++++ DOCUMENT EXCERPT

One important task involves increasing and diversifying trade between the countries. Algeria has been one of Russia’s most important trading partners in Africa for many years now. As of the end of 2022, Algeria ranked third in terms of trade turnover among Russia’s African partners, though great potential still remains for further commercial and economic interaction.

“It means a lot to us that Russian partners also attach such importance to our delegation’s attendance at the Forum and would like to develop relations between Russia and Algeria further. We will do everything we can to accelerate mutually beneficial projects,” Benamara reassured, as this constitutes one of his diplomatic tasks in the Russian Federation.

Algeria could become Russia’s outpost in North Africa and a partner in the global gas market in this changing geopolitical situation. Weighing the prospects for Russian-Algerian cooperation, Stanislav Mitrakhovich, an Expert at the Financial University and the National Energy Security Fund, named the field of energy as one of the top priority areas for joint initiatives.

“Algeria is one of the largest gas suppliers to the EU, and European politicians have been trying to convince this Arab country to increase gas supplies. However, domestic consumption there is growing and increased production demands large-scale investments. Algeria will increase liquified natural gas supplies, but pipeline exports are more complicated: Algeria is not happy with Spain’s position in the Western Sahara conflict, where Madrid supports Morocco. So, the gas pipeline from Algeria to Spain via Morocco has ceased to function as an export route to Europe; only an underwater pipeline from Algeria to Europe remains,” he told Financial Daily Kommersant before the presidents’ official talks.

“Under current conditions, Russia could potentially offer Algeria, if not complete market sharing, at least assistance in coordinating issues concerning priority export destinations and counteracting attempts by Western countries to introduce gas price limit mechanisms, as well as in fighting discrimination by (Green-oriented) European politicians against gas as an energy resource,” Stanislav Mitrakhovich concluded, adding that “Russia has proposals for Algeria on nuclear energy and on agriculture. Additionally, Russia, and previously the USSR, supported Algeria precisely on the sensitive issue of Western Sahara.”

On June 15, Algerian President Abdelmadjid Tebboune’s talks with Russian President Vladimir Putin touched on the strategic partnership and international issues, including the Middle East, the Sahel region, as well as energy cooperation within the OPEC+, the Kremlin’s information portal said. Russia and Algeria are working closely together as part of OPEC+ and the Gas Exporting Countries Forum. There was also a declaration signed which aimed at deepening cooperation. It bolsters Russia-Algeria relations.

“Cooperation between Russia and Algeria is now truly multidimensional and has considerable potential for further development. The declaration on deepening the strategic partnership between Russia and Algeria, which marks the beginning of a new, even more, advanced stage of our bilateral relations,” Putin said.

According to him, regular political dialogue plays an important role. “We are in almost constant contact with you; our colleagues are working,” the Russian president pointed out and added that Algeria is one of Russia’s three leading trade partners on the African continent. Speaking about the Russia-Algeria Business Forum, Putin said that he hoped the interest of both sides in such events “will only grow.”

++++++++

**PROBLEMS**
1. Print the part of the text on Russia-Algeria relations that starts at "One important task" and ends at "the Russian Federation.".
2. Render this sentence from the text on Russia-Algeria relations in French: "Russia and Algeria are working closely together as part of OPEC+ and the Gas Exporting Countries Forum."
The lines that come after the text on Russia-Algeria relations have no connection to it.

++++ MATERIAL PROVIDED

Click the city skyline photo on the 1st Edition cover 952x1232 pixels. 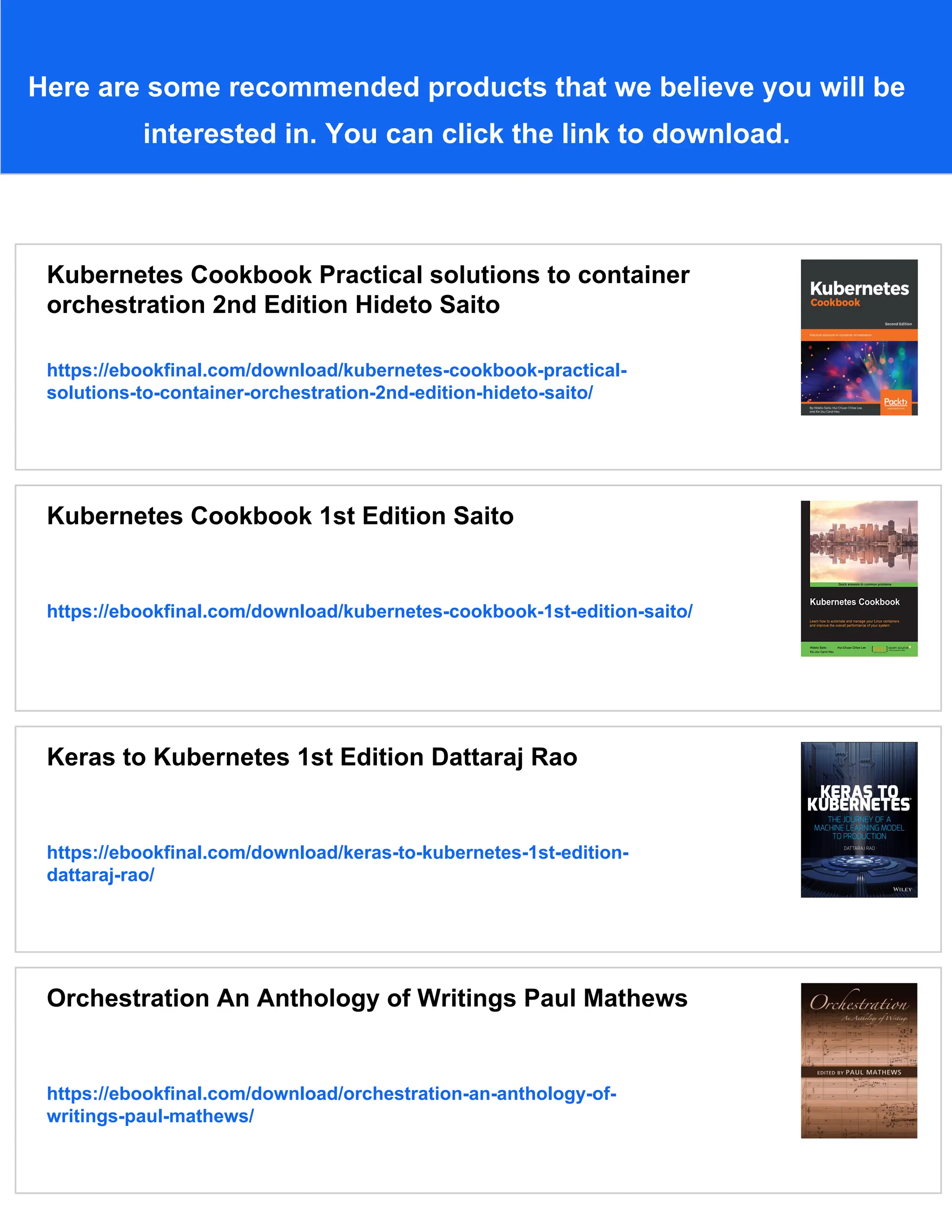[x=864, y=542]
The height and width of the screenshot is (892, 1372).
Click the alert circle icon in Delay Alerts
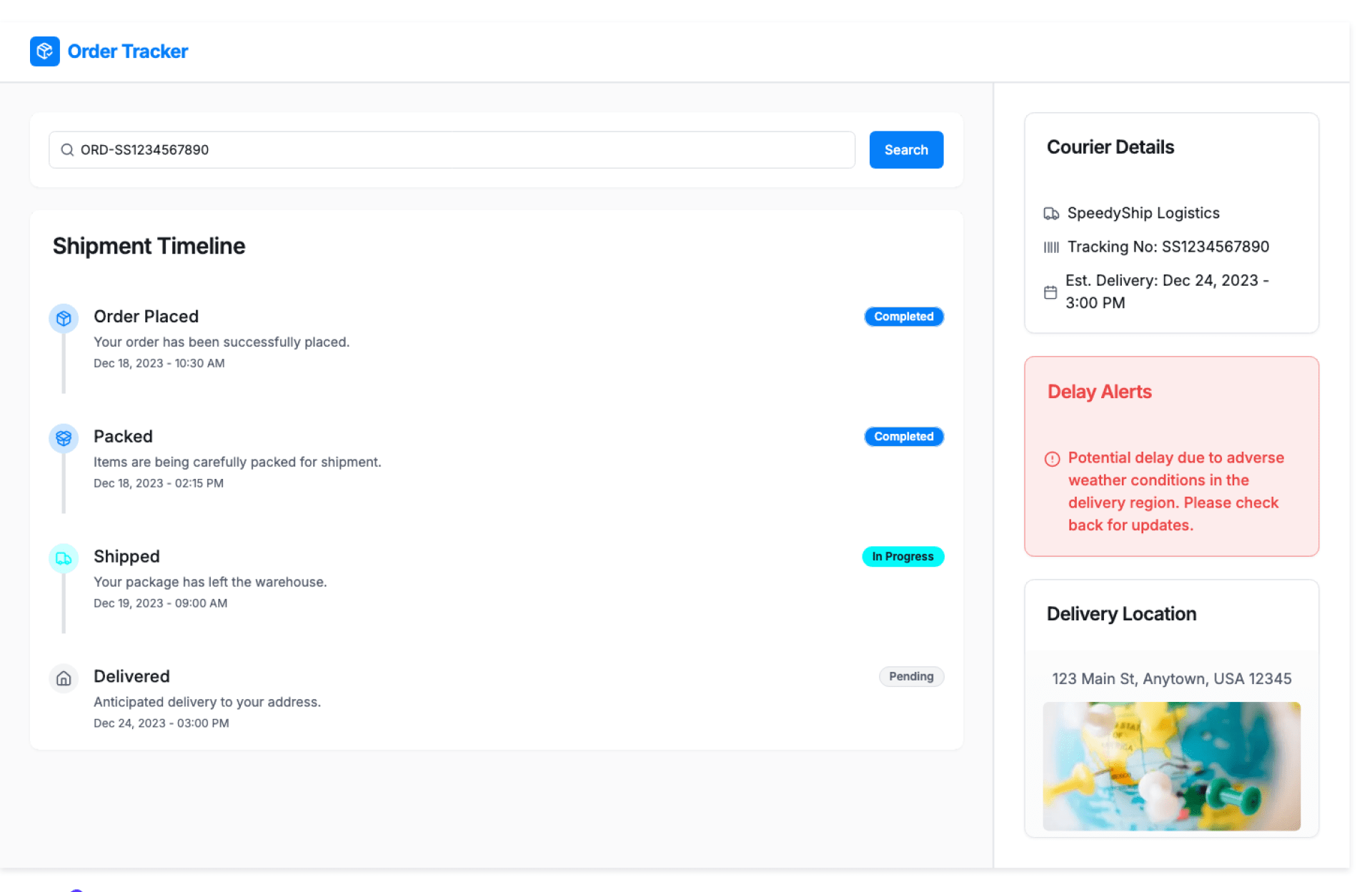pos(1052,459)
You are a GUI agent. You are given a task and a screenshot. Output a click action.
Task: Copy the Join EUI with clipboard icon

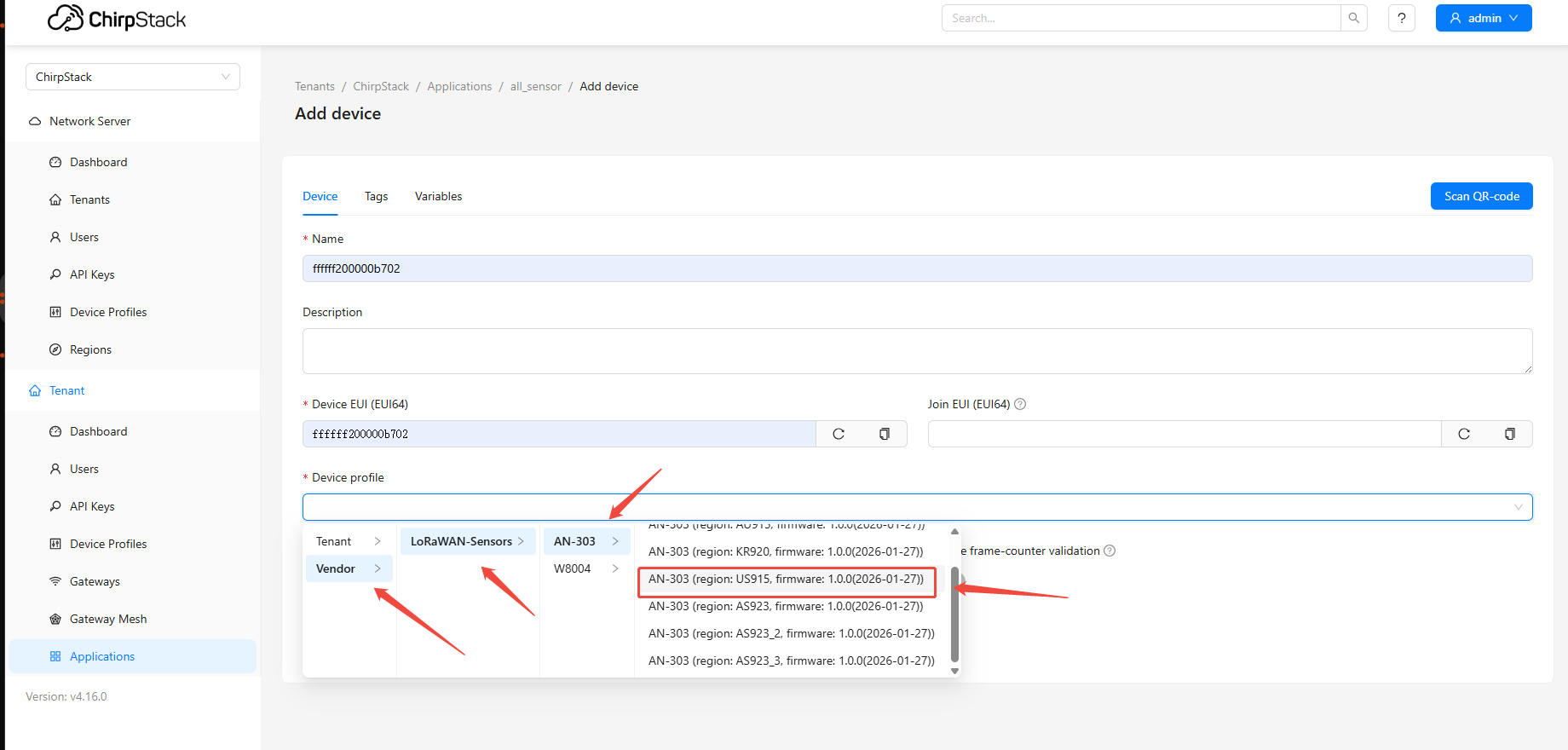click(1509, 434)
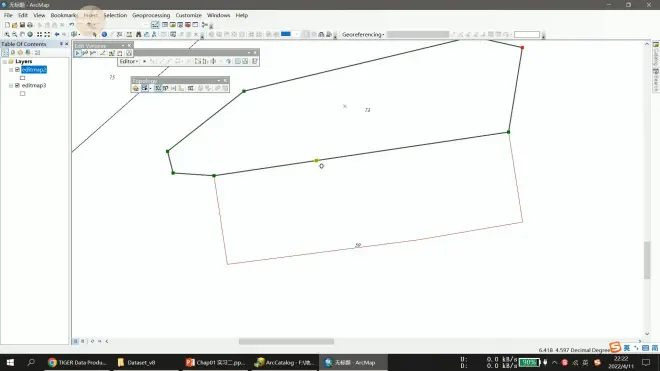Activate the Pan hand tool
Screen dimensions: 660x371
coord(22,35)
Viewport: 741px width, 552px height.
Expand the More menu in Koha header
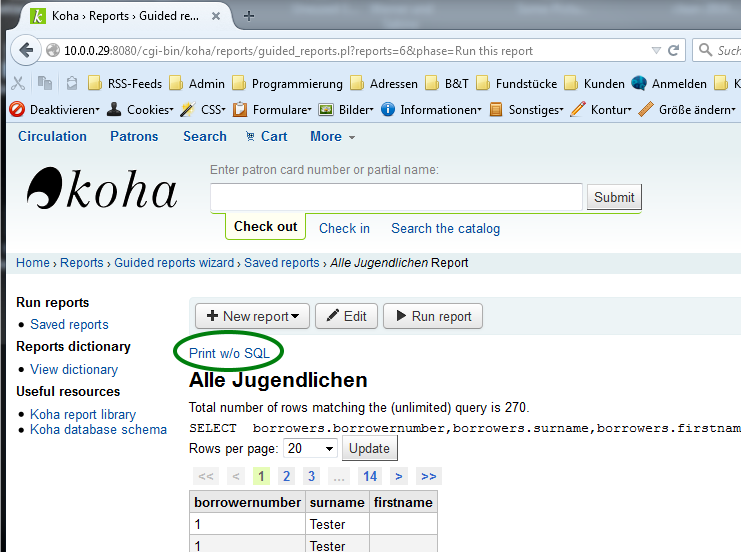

++++++++

**OUTPUTS BY TASK**
1.
One important task involves increasing and diversifying trade between the countries. Algeria has been one of Russia’s most important trading partners in Africa for many years now. As of the end of 2022, Algeria ranked third in terms of trade turnover among Russia’s African partners, though great potential still remains for further commercial and economic interaction.

“It means a lot to us that Russian partners also attach such importance to our delegation’s attendance at the Forum and would like to develop relations between Russia and Algeria further. We will do everything we can to accelerate mutually beneficial projects,” Benamara reassured, as this constitutes one of his diplomatic tasks in the Russian Federation.

2. La Russie et l'Algérie travaillent en étroite collaboration dans le cadre de l'OPEP+ et du Forum des pays exportateurs de gaz.